*Your task*. Reproduce, character for character, the lines from the one containing "This screenshot has height=1080, width=1920." through the end of the material below, including both. Leave the pictures out of your copy.

*Data in this exercise*.
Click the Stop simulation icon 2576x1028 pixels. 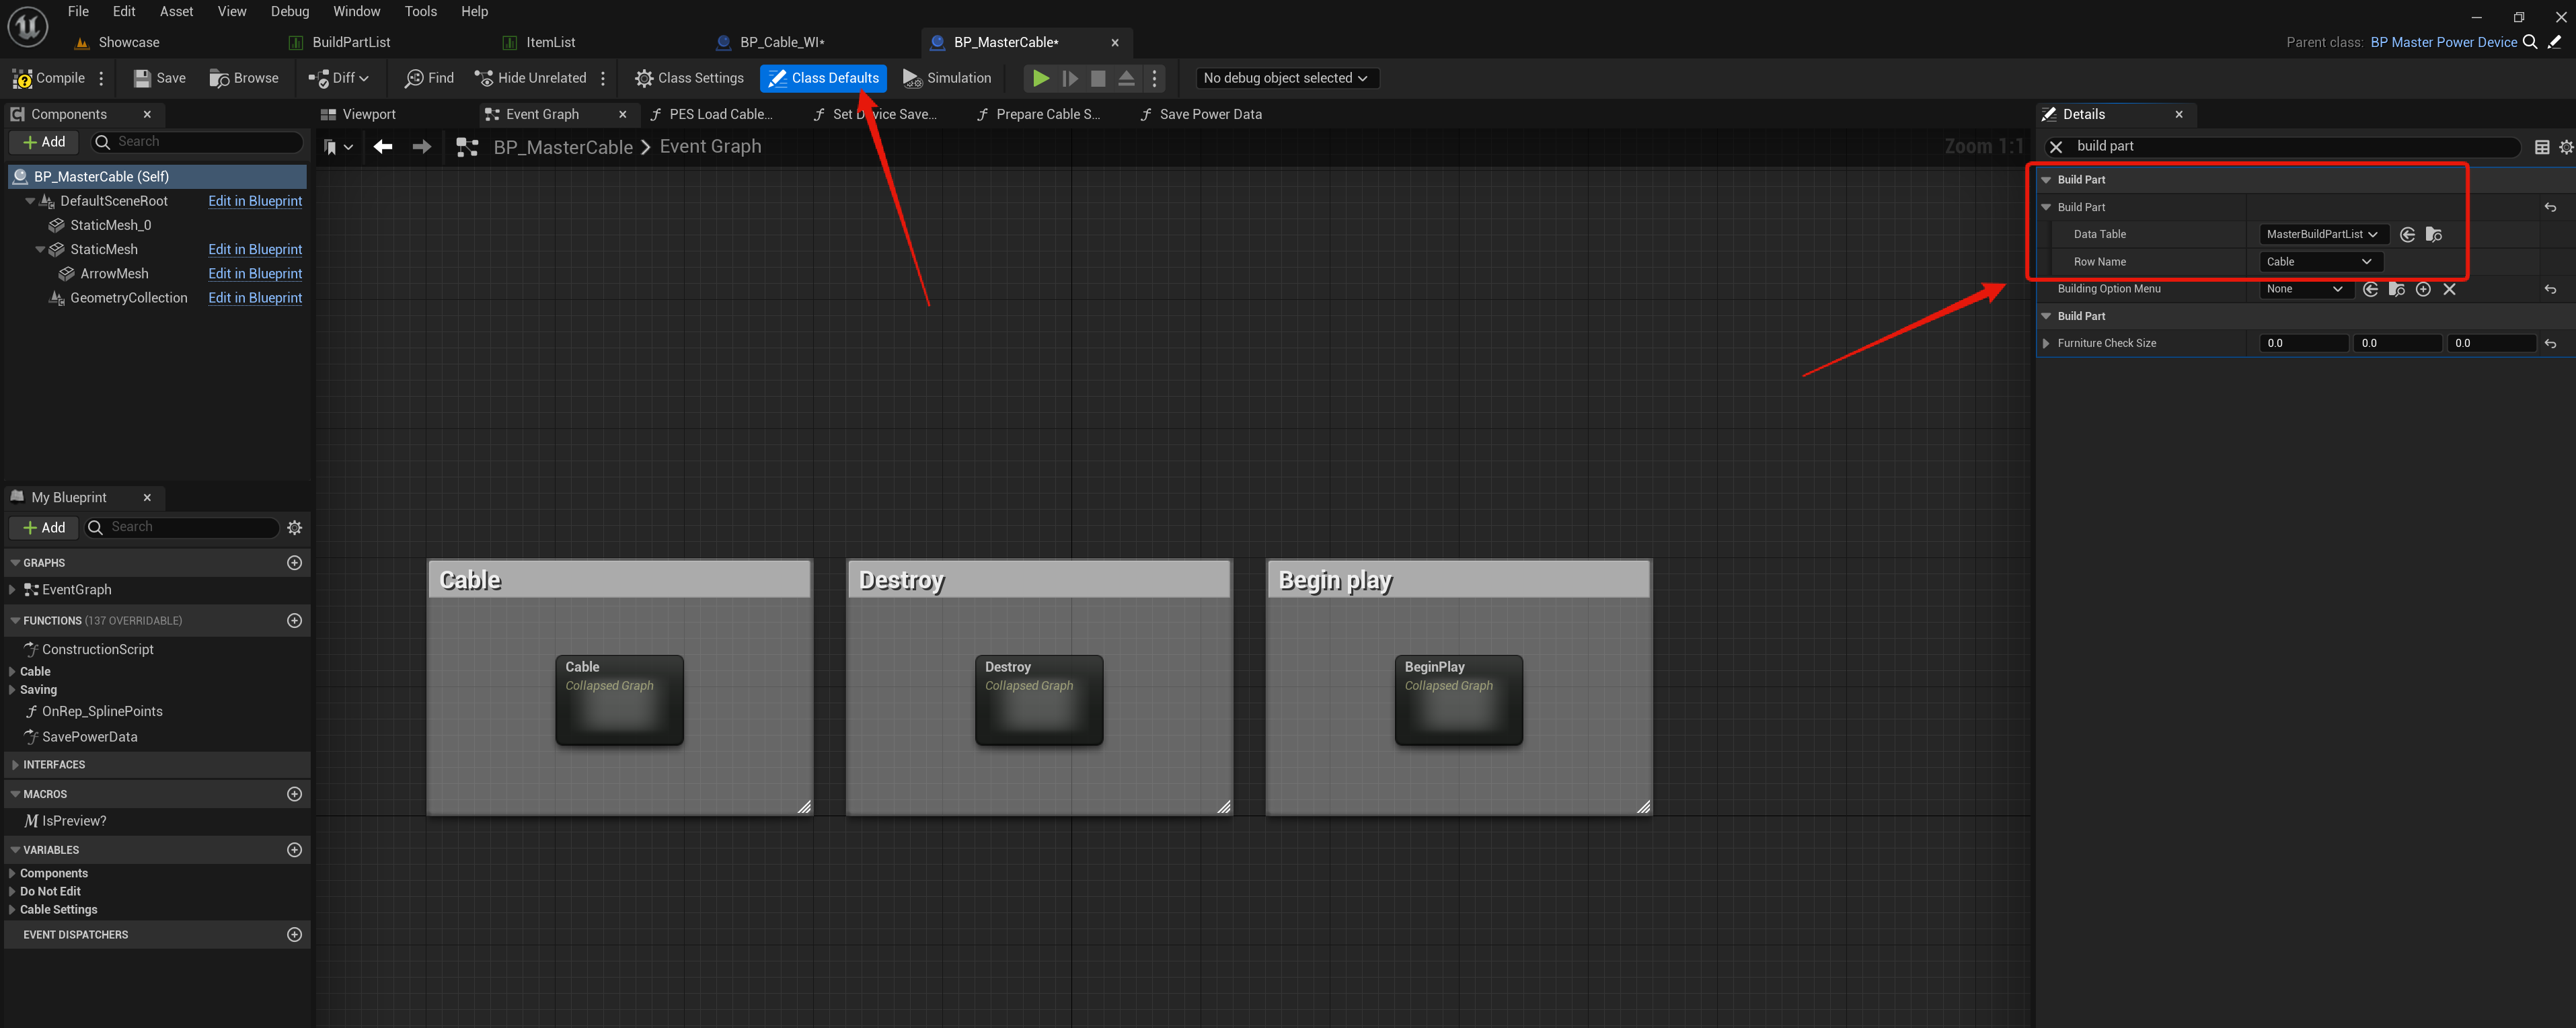1097,78

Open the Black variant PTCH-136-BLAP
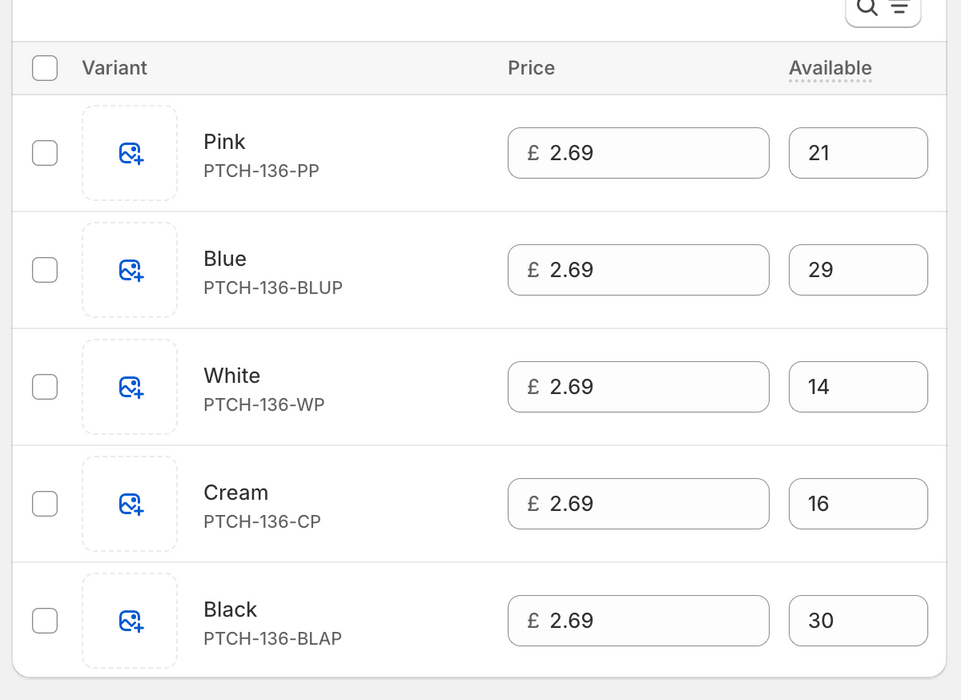click(272, 623)
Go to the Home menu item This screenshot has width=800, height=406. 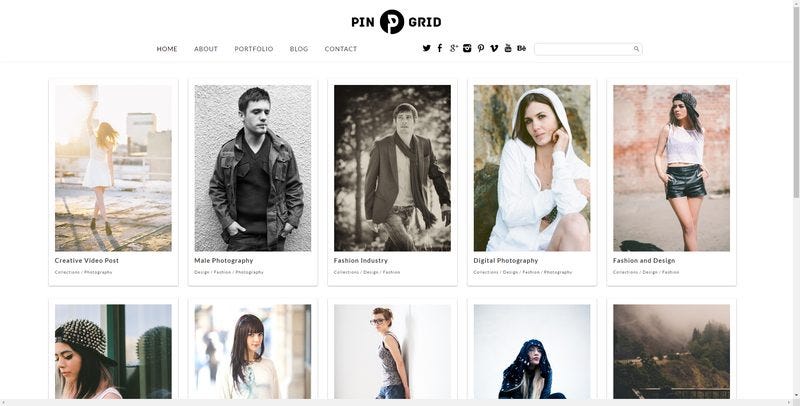click(167, 49)
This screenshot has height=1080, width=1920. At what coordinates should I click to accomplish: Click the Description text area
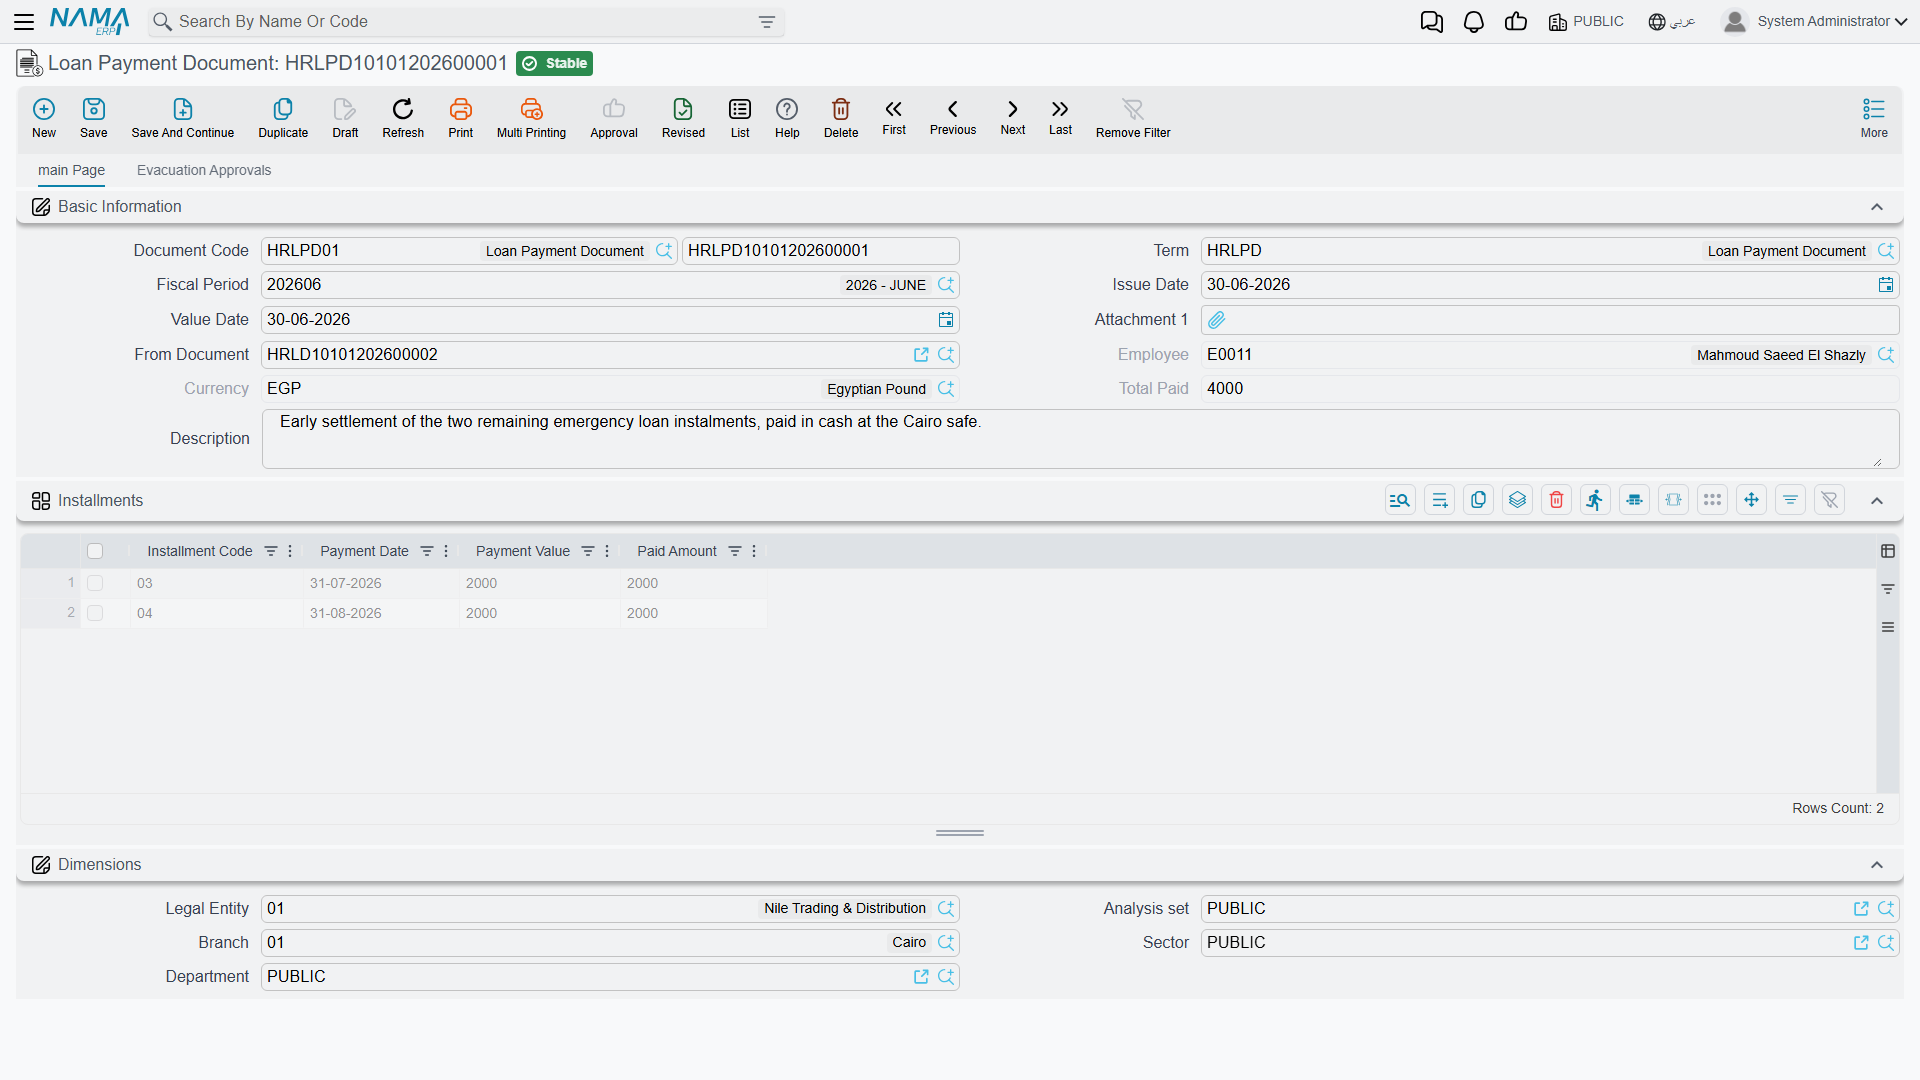[1080, 439]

*Response below*.
This screenshot has height=1080, width=1920. At what coordinates should I click to accomplish: Click the Description text area
[1080, 439]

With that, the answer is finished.